═════ MATERIAL FOR THIS TASK
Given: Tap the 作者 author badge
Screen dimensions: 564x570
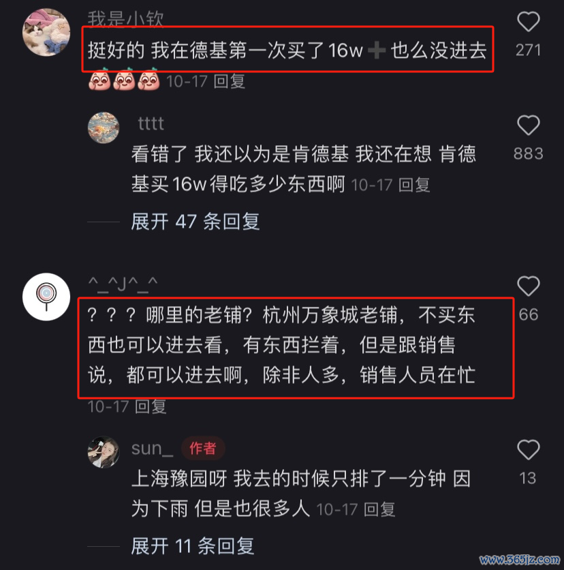Looking at the screenshot, I should tap(203, 448).
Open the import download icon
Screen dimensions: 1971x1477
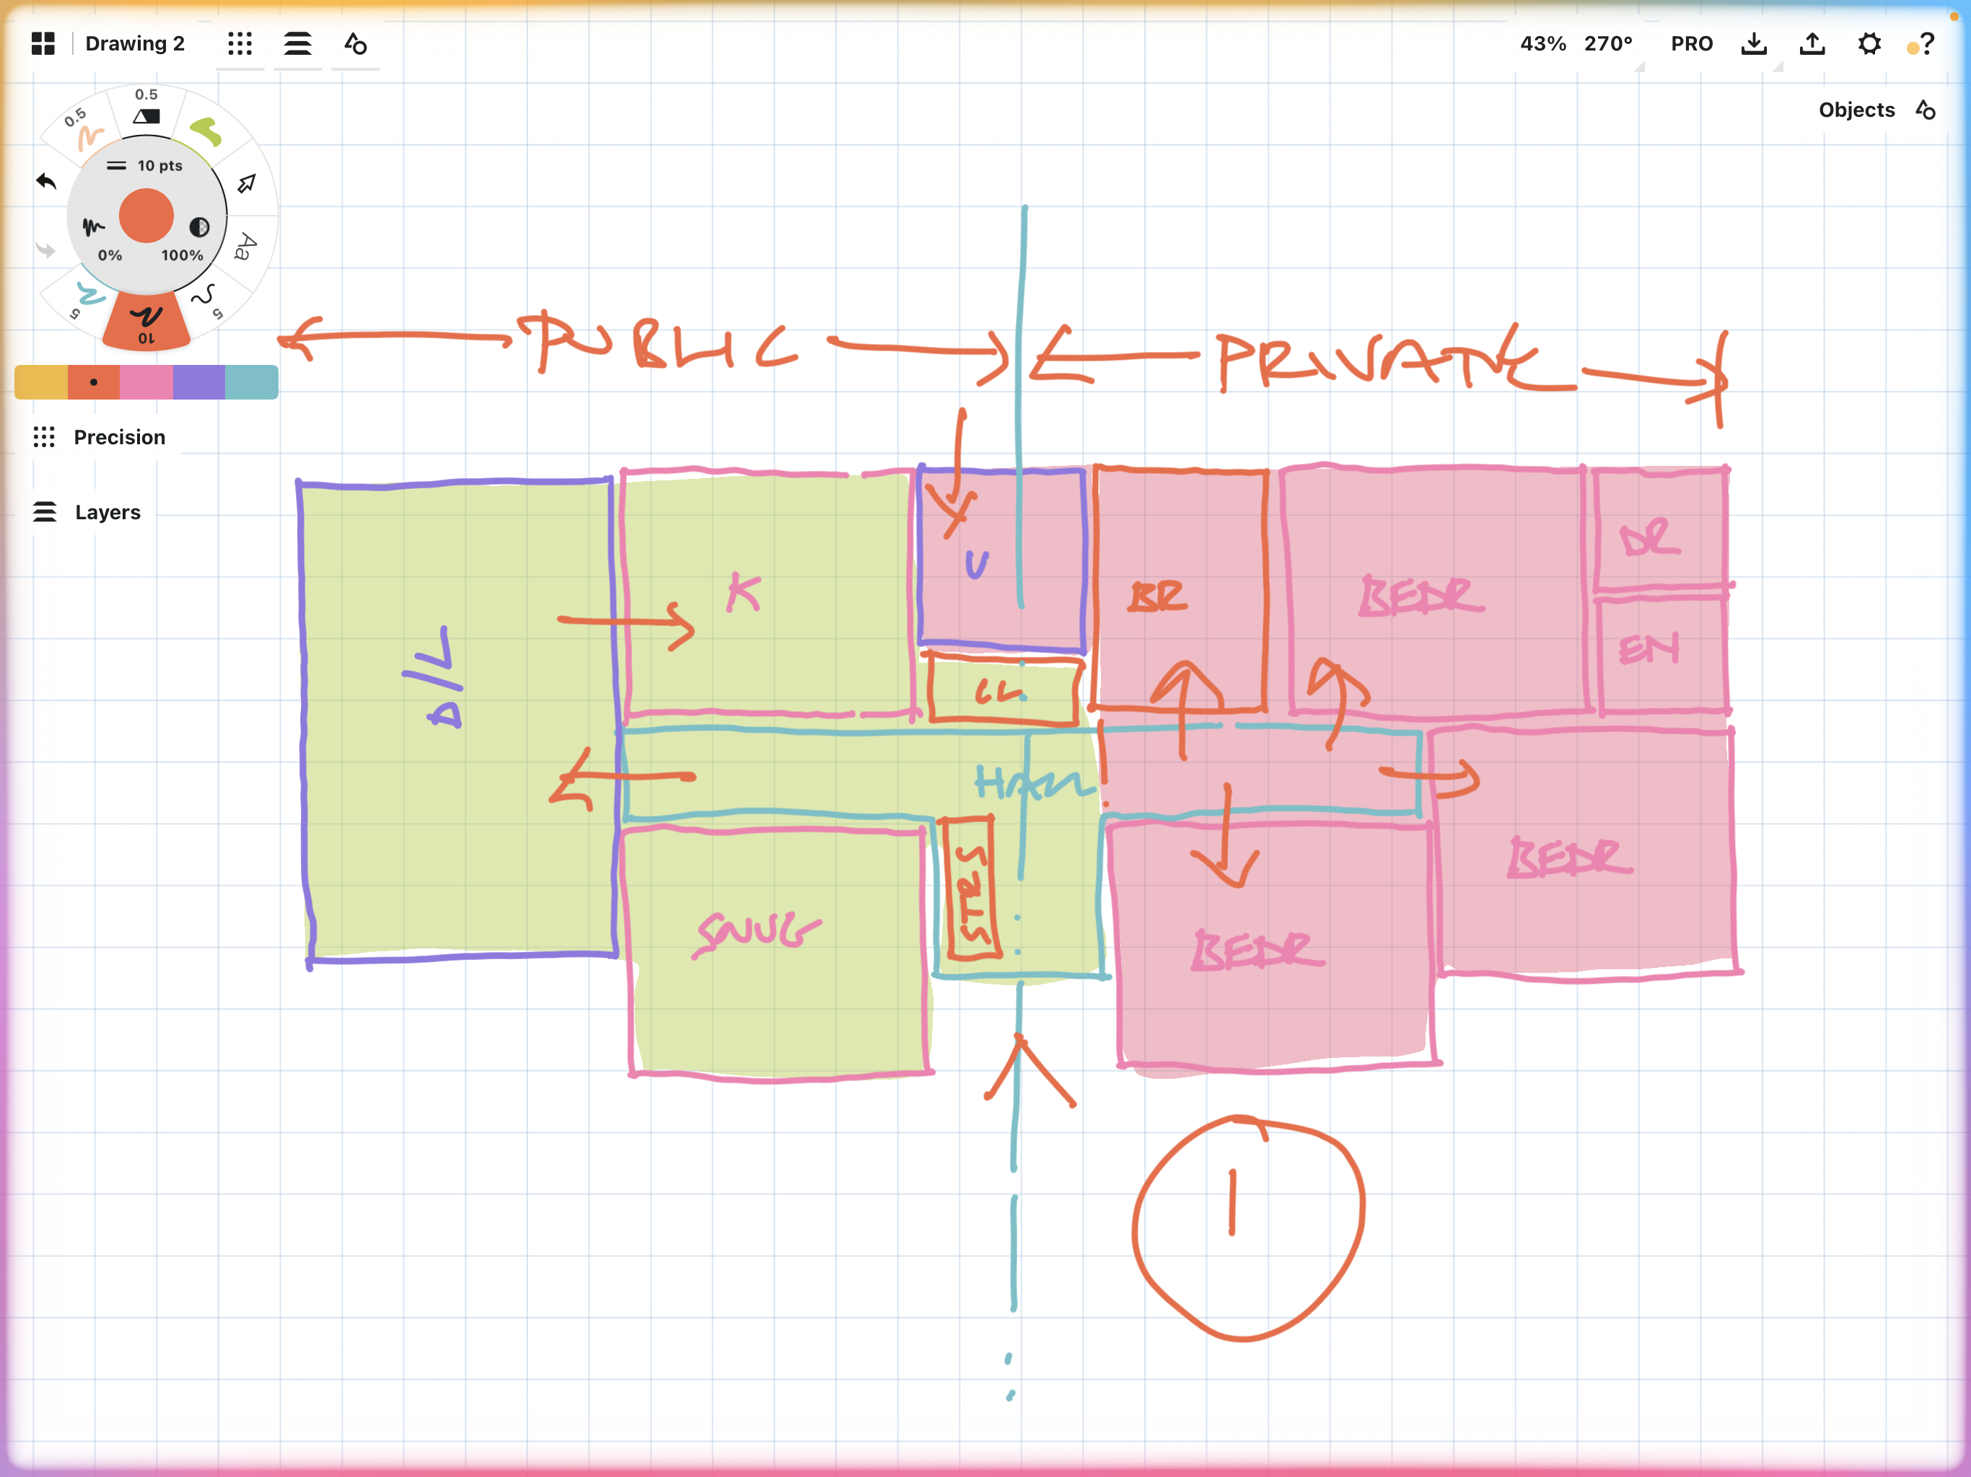pos(1754,44)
══════════
## WHAT THIS TASK INVOLVES
Could you please write out the entries exactly as they are, with every picture left out?

## SOLUTION TO THIS TASK
Given: Tap the 作者 author badge
Screen dimensions: 564x570
Looking at the screenshot, I should tap(203, 448).
Open the import download icon
Screen dimensions: 1971x1477
pos(1754,44)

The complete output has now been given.